The deal expanded Jay-Z’s global footprint with worldwide tours, which boosted his impact and increased his cash flow. The money from this deal was used to invest in startups like Uber, SpaceX—and even start his own venture fund, Marcy Venture Partners. Today, Roc Nation has entered many areas that Jay could only dream about at Roc-a-Fella Records or at Def Jam. The company is now worth $140 million.

Roc Nation became the blueprint that other hip-hop execs wanted to follow. In the past decade, Quality Control Music, Dreamville, Top Dawg Entertainment, and OVO Sound have strived to make similar evolutions from record labels to entertainment companies. And thanks to Jay’s worldwide touring success, the rest of hip-hop has upped its global performances. Now, hip-hop artists like Cardi B earn their biggest live performance checks in Europe—and aren’t afraid to let us know about it.

Jay-Z is in a unique position. He’s hip-hop’s greatest rapper and its most influential business leader. Where he goes, others follow. They may not be able to replicate his 2008 Live deal—or his 2017 Live Nation deal for $200 million), but they can learn a lot from it.

3. Formula 50: Hip-Hop Gets Paid in Equity

These days, if a consumer product company has a billion-dollar exit, you expect to see a hip-hop artist on that cap table. But “pay me in equity” wasn’t that common until 50 Cent’s partnership with Vitaminwater.

In 2004, the Get Rich or Die Tryin’ rapper was hip-hop’s kingpin. His debut album was still getting heavy radio play. His manager, the late Chris Lighty, had helped 50 land a sneaker deal with Reebok, an upcoming biopic on the big screen, and his own video game. The acclaimed rapper was ready to do the same in the beverage space.
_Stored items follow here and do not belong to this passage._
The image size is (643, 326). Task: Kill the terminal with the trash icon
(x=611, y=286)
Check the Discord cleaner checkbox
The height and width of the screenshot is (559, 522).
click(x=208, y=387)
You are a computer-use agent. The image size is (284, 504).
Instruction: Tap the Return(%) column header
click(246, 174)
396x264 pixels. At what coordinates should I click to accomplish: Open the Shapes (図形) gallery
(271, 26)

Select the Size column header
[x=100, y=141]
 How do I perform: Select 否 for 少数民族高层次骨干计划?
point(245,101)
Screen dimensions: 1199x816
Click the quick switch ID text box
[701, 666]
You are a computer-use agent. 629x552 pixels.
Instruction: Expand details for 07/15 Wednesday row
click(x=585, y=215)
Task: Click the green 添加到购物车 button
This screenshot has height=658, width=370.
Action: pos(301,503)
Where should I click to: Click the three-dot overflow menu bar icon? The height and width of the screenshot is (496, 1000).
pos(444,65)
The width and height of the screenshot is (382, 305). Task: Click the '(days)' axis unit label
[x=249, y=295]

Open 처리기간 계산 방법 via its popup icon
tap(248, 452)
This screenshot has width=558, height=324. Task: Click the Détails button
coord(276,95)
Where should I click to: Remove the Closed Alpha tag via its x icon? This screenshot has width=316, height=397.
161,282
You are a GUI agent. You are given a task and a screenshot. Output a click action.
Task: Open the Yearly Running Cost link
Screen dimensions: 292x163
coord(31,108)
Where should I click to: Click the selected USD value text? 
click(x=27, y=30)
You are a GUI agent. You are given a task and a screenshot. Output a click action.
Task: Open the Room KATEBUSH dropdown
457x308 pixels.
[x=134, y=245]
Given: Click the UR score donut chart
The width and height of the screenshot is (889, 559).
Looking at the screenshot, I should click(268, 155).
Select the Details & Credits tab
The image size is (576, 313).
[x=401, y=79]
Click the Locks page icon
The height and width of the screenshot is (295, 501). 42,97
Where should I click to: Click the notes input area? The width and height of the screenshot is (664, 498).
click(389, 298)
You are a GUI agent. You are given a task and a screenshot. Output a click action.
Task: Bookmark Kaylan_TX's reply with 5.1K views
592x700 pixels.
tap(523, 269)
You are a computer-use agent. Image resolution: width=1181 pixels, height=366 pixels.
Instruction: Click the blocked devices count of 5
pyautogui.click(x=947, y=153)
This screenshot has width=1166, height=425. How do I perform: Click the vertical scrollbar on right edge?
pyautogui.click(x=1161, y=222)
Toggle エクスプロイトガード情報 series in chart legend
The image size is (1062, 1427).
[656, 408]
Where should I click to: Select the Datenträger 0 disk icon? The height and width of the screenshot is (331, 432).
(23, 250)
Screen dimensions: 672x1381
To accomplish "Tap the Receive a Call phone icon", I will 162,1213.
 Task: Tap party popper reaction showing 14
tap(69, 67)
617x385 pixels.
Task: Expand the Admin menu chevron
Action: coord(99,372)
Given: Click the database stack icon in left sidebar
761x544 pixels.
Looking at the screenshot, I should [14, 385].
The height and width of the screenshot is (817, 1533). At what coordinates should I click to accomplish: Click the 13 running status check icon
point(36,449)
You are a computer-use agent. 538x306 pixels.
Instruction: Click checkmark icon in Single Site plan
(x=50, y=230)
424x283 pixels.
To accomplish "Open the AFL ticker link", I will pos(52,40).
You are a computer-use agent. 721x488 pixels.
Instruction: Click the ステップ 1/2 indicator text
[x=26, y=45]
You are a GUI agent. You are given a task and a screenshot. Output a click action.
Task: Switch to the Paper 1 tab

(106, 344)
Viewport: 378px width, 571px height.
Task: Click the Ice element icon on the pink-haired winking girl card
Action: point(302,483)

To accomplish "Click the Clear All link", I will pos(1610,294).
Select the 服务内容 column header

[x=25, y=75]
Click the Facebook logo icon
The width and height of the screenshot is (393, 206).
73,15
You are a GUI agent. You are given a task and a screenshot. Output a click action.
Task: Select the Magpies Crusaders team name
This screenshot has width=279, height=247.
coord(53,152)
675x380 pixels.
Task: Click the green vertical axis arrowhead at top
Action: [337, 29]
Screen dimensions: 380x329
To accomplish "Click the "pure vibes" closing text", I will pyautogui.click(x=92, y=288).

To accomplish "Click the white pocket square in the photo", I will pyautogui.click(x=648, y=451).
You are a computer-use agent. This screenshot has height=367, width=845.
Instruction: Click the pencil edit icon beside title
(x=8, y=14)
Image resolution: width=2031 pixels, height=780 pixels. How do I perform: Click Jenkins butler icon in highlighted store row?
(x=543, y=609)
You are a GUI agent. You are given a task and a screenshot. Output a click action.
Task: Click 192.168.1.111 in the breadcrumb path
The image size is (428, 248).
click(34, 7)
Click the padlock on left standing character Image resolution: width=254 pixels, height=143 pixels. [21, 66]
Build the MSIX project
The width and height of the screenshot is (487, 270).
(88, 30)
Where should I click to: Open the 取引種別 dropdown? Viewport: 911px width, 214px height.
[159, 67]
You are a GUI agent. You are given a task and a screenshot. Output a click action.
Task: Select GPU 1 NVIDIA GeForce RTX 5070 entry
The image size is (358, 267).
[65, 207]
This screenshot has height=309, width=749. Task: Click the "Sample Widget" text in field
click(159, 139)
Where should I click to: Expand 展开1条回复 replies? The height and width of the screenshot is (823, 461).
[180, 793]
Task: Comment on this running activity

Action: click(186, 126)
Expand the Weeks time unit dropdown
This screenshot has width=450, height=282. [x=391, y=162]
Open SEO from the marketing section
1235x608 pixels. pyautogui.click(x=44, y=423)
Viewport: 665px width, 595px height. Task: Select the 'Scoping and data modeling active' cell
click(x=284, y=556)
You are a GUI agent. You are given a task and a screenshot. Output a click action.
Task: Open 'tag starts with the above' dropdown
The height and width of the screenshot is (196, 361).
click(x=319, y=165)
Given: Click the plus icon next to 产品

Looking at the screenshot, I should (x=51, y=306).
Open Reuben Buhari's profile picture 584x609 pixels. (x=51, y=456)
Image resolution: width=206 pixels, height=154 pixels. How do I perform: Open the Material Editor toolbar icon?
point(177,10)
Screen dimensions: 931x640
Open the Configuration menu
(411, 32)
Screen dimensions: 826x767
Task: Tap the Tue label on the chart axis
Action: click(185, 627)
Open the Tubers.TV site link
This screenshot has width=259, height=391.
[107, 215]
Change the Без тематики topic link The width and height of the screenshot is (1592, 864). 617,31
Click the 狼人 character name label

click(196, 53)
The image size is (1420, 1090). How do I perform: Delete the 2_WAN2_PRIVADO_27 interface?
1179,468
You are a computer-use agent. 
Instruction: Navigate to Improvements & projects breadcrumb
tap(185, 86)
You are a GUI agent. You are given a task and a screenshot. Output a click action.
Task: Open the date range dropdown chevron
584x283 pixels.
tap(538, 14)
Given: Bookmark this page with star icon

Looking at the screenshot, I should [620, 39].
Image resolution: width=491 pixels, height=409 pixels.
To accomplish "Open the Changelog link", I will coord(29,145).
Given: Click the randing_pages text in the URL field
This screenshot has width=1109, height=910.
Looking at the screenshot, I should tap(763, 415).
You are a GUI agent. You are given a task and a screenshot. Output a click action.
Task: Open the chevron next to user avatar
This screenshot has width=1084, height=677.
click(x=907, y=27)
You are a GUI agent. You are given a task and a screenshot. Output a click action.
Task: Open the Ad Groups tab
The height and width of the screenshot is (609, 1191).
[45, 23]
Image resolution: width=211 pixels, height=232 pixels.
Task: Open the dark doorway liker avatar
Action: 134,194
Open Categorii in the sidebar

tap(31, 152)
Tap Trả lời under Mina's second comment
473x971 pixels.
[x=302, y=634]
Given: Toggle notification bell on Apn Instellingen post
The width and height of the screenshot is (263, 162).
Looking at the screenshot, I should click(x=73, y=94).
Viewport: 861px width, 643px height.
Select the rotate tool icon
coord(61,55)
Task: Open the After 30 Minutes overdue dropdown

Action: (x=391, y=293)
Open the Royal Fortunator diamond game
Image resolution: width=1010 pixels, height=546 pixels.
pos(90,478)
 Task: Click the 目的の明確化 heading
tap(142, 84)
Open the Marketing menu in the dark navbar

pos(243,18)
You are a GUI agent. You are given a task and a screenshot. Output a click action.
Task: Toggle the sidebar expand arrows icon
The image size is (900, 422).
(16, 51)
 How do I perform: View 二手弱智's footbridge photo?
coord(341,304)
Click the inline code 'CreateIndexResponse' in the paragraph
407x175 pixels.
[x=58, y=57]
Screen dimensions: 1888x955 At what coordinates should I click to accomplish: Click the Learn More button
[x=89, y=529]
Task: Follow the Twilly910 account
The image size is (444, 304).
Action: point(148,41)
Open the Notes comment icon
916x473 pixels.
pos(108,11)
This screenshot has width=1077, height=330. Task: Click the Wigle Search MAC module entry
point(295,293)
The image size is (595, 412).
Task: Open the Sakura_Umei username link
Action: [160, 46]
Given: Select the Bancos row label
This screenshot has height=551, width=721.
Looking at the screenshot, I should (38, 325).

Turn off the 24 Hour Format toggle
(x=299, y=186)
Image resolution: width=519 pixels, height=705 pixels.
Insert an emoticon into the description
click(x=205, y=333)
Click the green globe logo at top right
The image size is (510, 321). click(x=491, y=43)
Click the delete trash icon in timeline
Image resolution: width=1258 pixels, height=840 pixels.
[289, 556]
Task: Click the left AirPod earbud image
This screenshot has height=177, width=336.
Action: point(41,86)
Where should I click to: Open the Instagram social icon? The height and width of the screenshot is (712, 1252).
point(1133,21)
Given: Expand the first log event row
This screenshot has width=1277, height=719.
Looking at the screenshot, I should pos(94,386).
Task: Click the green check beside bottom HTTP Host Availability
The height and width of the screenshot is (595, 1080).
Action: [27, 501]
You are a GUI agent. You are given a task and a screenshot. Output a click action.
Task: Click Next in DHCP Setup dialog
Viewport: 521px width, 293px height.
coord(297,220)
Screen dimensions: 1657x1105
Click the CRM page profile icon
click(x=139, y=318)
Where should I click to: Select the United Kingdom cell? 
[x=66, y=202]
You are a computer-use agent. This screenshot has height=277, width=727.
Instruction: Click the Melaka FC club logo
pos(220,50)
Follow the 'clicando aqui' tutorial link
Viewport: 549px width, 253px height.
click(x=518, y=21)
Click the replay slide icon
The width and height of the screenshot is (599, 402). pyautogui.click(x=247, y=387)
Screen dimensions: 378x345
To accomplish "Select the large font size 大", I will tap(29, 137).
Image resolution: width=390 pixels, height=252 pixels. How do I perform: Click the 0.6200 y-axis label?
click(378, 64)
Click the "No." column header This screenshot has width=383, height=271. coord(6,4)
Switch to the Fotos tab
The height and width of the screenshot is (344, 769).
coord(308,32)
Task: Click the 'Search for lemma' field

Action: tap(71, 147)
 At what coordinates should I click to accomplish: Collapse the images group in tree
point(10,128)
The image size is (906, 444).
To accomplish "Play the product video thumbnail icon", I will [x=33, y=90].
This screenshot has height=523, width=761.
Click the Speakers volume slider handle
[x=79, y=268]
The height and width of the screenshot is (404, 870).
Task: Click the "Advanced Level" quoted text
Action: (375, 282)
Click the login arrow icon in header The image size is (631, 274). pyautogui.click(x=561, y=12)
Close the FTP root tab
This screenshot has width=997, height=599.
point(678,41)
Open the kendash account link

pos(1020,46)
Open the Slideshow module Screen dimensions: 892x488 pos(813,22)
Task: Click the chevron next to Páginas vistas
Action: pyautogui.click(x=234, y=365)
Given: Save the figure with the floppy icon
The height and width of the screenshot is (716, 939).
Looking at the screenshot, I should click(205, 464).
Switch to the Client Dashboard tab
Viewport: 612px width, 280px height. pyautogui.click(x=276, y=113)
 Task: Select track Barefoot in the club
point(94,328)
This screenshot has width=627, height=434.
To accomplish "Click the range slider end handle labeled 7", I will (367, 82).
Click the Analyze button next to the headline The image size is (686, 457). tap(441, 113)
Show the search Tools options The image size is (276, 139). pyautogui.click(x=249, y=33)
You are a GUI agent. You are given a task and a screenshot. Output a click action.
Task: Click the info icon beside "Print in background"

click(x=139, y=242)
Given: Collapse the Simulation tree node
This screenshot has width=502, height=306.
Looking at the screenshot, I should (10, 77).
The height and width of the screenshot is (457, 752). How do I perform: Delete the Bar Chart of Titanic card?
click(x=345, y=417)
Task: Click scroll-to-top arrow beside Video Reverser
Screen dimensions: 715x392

One day, 50 told Lighty that he wanted to do a bottled water deal. He noticed the price difference between Poland Spring and other bottles of water and saw an opportunity to leverage his brand similarly. The idea was on-brand for 50. He was a healthy workout fanatic (at the time) who didn’t drink alcohol.

Lighty hit up former business partner, and occasional Shark Tank guest, Rohan Oza. The two had worked together on A Tribe Called Quest’s 1994 commercial with Sprite. Oza, a former Coca-Cola exec, had just joined Glaceau, Vitaminwater’s parent company, and connected the dots.

It began with a test run where 50 drank Vitaminwater in a Reebok commercial. After that 50 and Lighty wanted to invest, Glaceau pushed back. But in October 2004, the two sides agreed to a deal where 50 Cent got a 10% stake in his Formula 50 brand.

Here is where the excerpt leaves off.